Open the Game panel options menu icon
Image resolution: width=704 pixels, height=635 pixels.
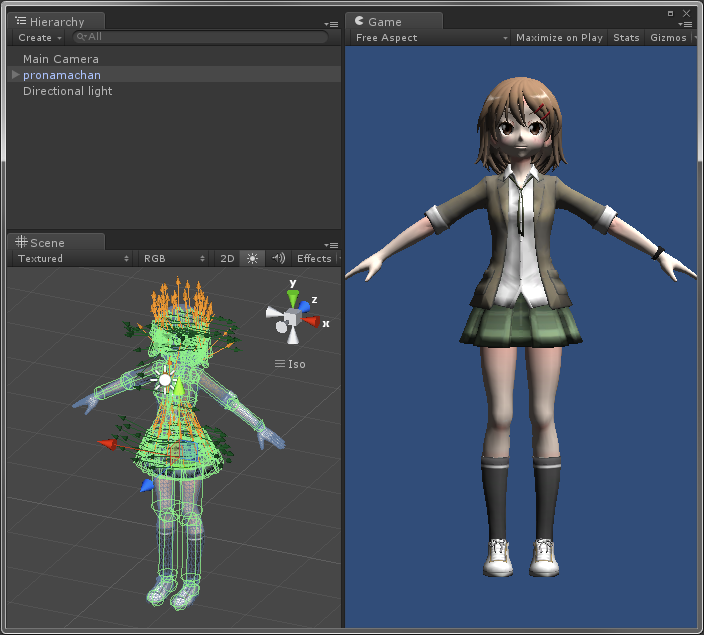[x=686, y=24]
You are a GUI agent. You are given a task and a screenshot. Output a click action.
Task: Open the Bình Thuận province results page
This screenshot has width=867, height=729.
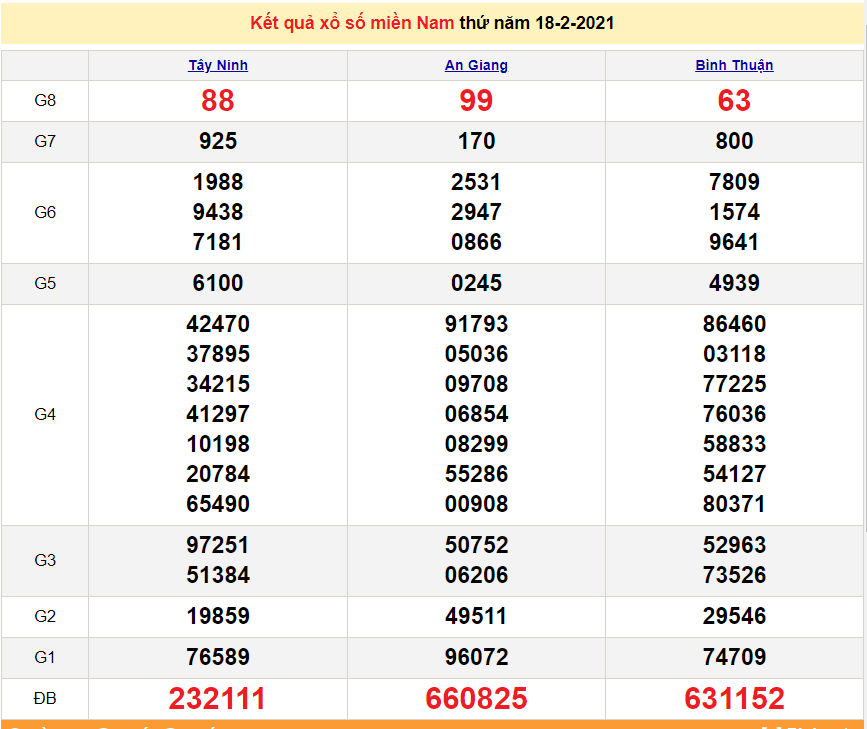click(x=734, y=65)
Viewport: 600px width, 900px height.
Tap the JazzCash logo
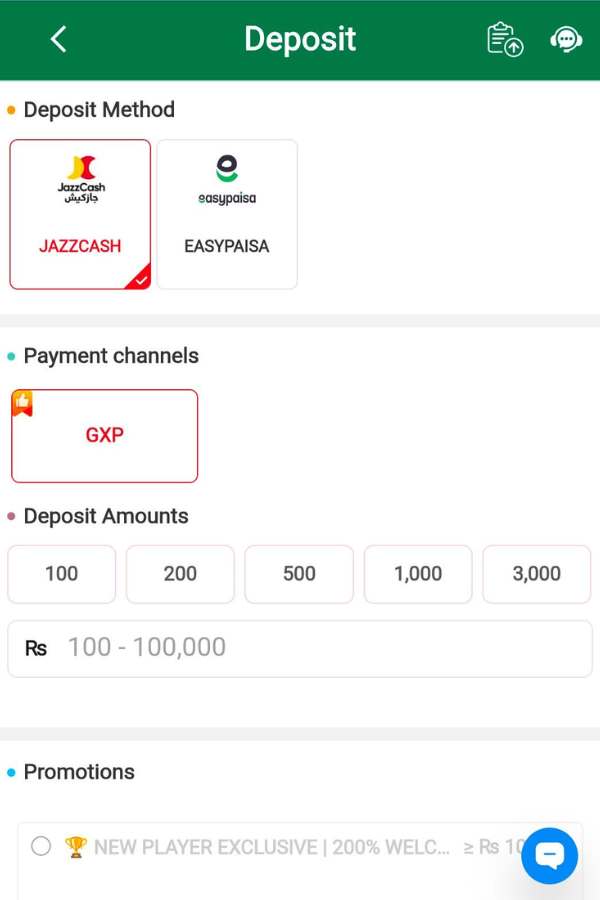click(x=81, y=179)
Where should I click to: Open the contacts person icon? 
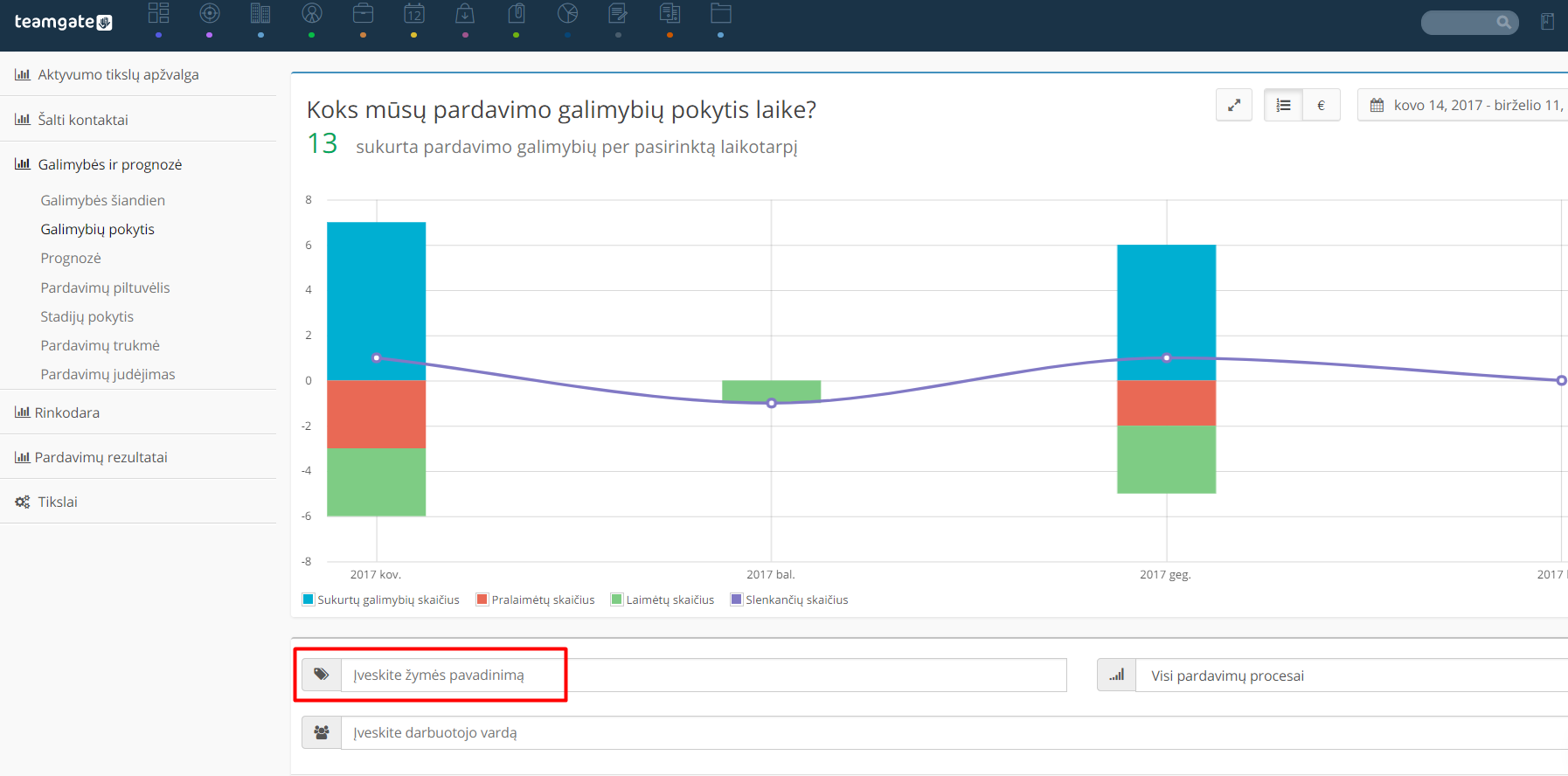tap(312, 13)
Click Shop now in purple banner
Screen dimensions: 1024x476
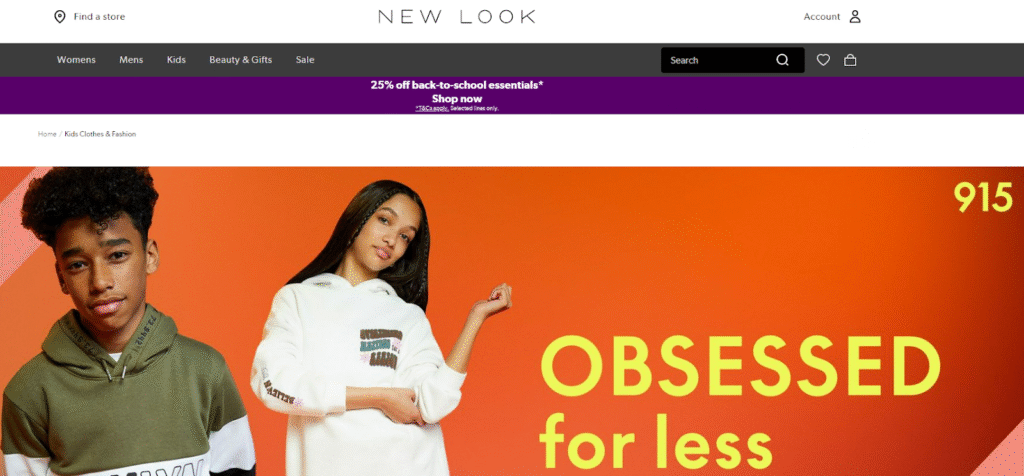pos(457,99)
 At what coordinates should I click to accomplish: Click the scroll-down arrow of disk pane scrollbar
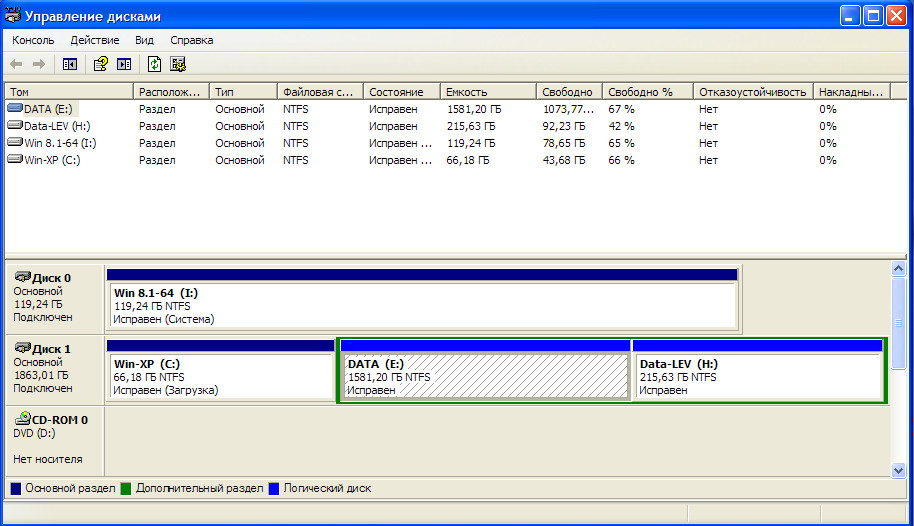pos(899,466)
####################
The answer should be an exact copy of the material, with its pictures removed.

## EXERCISE OUTPUT
Open the Game panel options menu icon
Image resolution: width=704 pixels, height=635 pixels.
[x=686, y=24]
You are a GUI agent. You are given a task and a screenshot. Output a click action.
Task: Open the Bình Thuận province results page
This screenshot has width=867, height=729.
click(x=734, y=65)
Viewport: 600px width, 900px height.
Tap the JazzCash logo
click(x=81, y=179)
Where should I click to: Open the contacts person icon? 
tap(312, 13)
Click Shop now in purple banner
Screen dimensions: 1024x476
pos(457,99)
 At what coordinates should I click to accomplish: Click the scroll-down arrow of disk pane scrollbar
pos(899,466)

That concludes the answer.